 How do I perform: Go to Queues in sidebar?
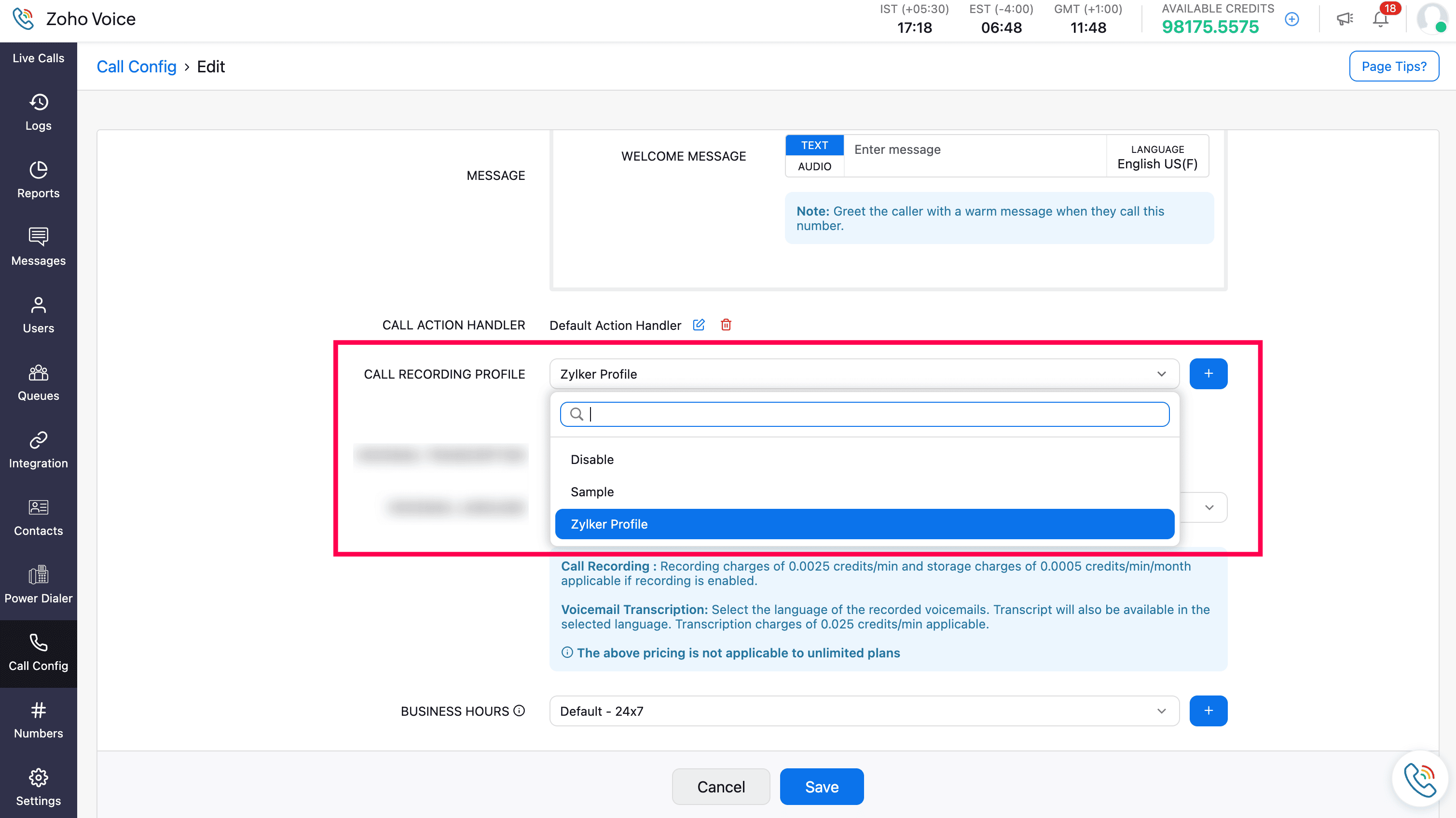click(x=39, y=383)
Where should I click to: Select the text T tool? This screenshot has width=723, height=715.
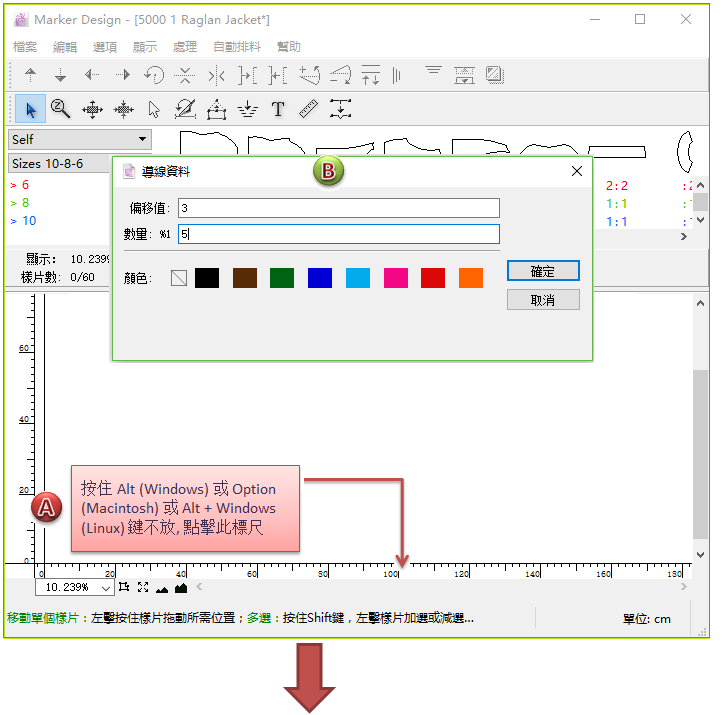point(278,109)
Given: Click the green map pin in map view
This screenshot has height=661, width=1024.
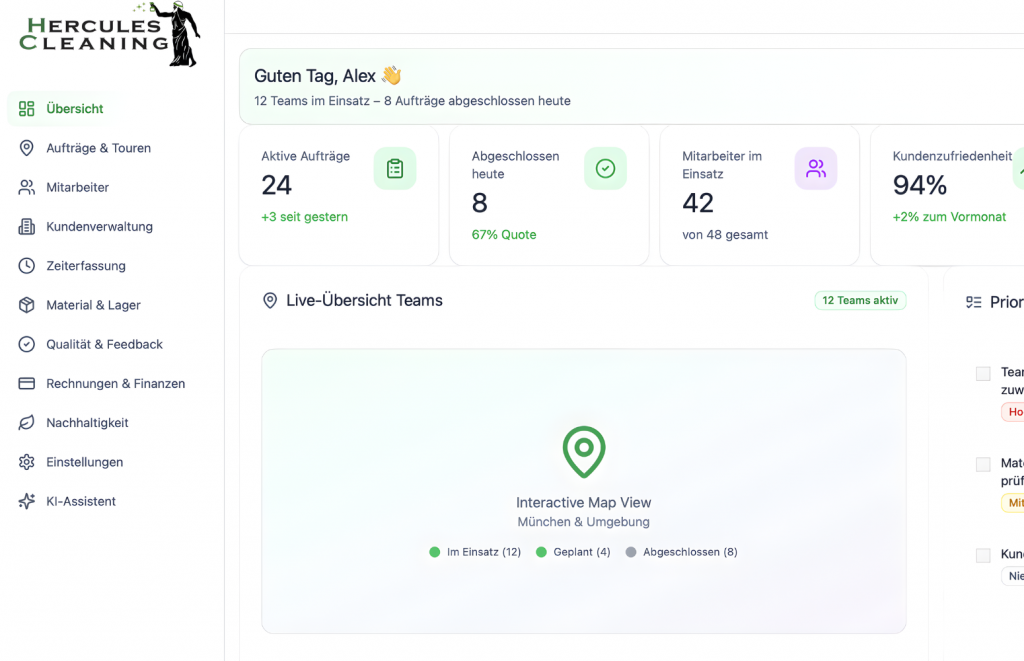Looking at the screenshot, I should 584,452.

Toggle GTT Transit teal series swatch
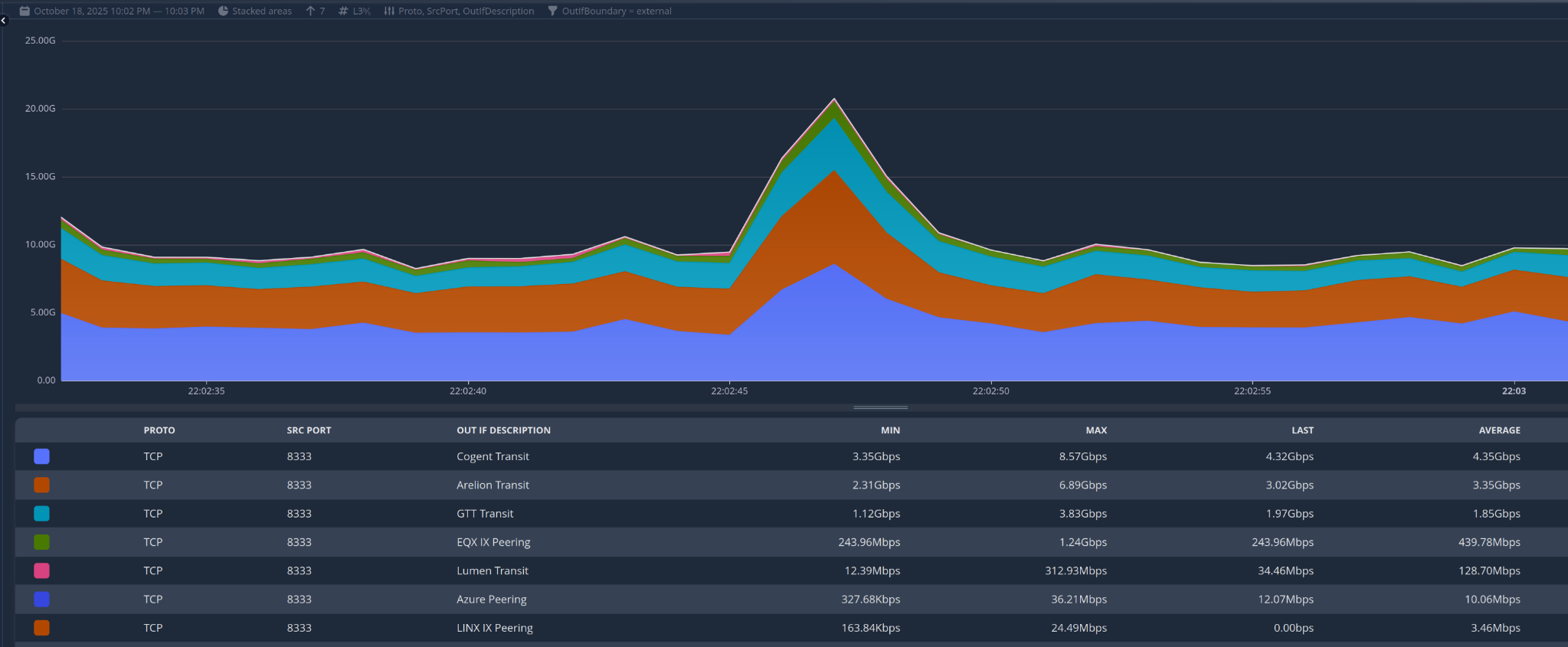click(x=42, y=514)
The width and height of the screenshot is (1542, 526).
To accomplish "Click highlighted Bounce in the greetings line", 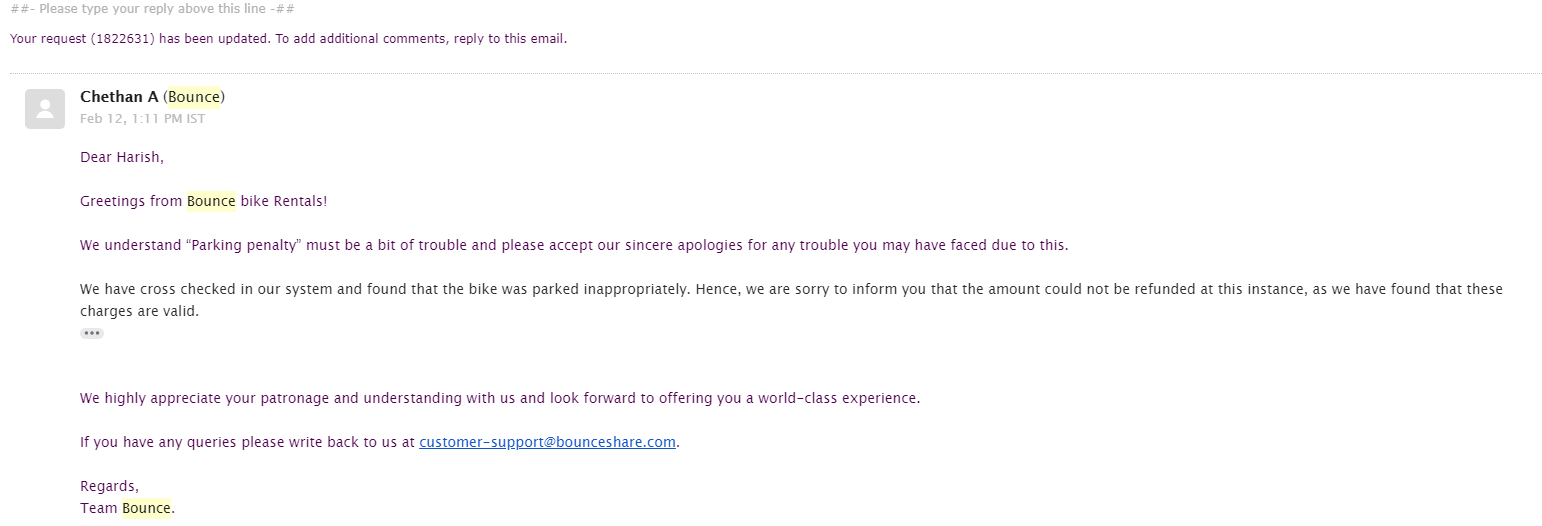I will point(211,201).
***
* Action item
Any pictures are to be skipped, and the lines from the beginning of the entries through the line with "The width and" copied exactly.

* Exercise result
 How do I perform: Go to Queues in sidebar?
click(x=39, y=383)
Where should I click to: Select the text T tool? This screenshot has width=723, height=715.
point(278,109)
Given: Click the green map pin in map view
This screenshot has height=661, width=1024.
Looking at the screenshot, I should 584,452.

Toggle GTT Transit teal series swatch
click(x=42, y=514)
The width and height of the screenshot is (1542, 526).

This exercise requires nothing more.